• INSTRUCTIONS TO FOLLOW: Any picture in the data below should be skipped, while every line is repeated exactly.

• Stored records:
Content starts

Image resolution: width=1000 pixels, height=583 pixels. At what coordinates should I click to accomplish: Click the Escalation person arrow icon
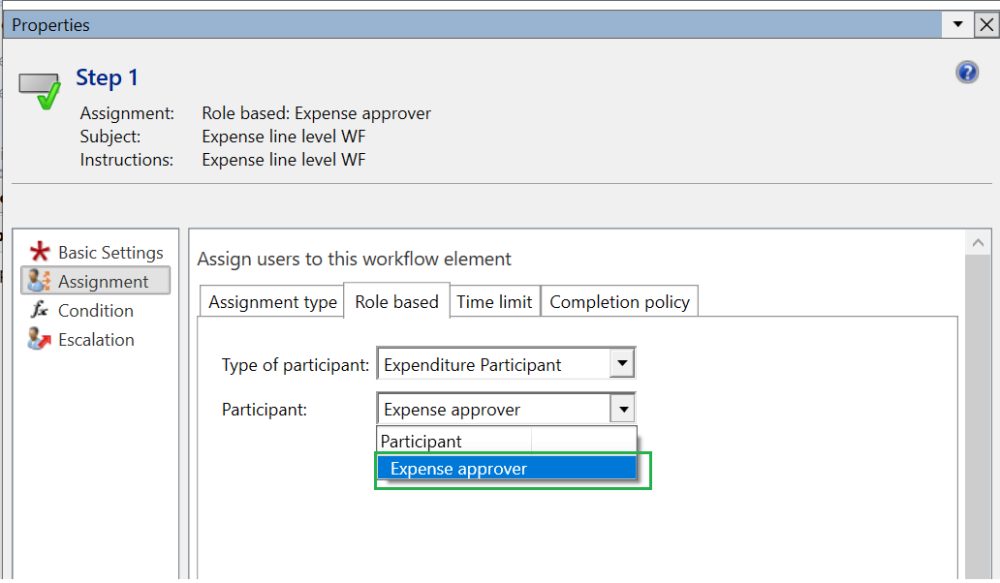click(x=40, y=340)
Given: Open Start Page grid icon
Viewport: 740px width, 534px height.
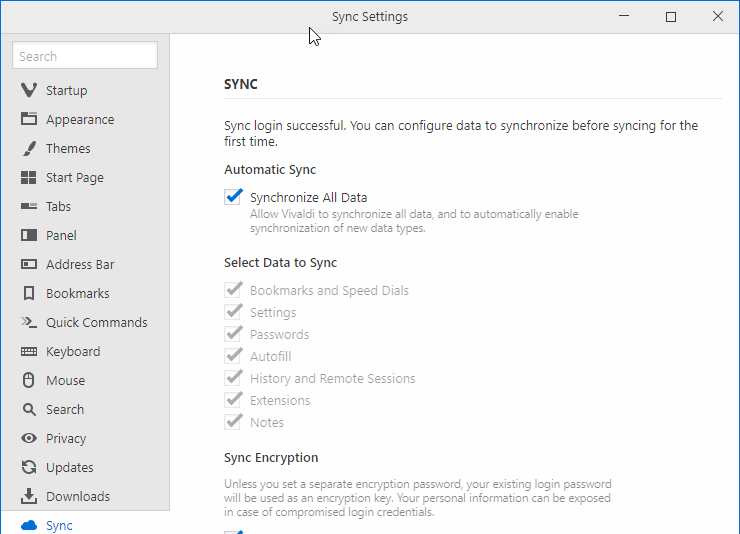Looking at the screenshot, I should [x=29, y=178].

Content ends

• ANSWER BELOW:
Image resolution: width=1000 pixels, height=583 pixels. At what coordinates should I click to accomplish: Click the Escalation person arrow icon
click(x=40, y=340)
Given: Open Start Page grid icon
Viewport: 740px width, 534px height.
Looking at the screenshot, I should [x=29, y=178].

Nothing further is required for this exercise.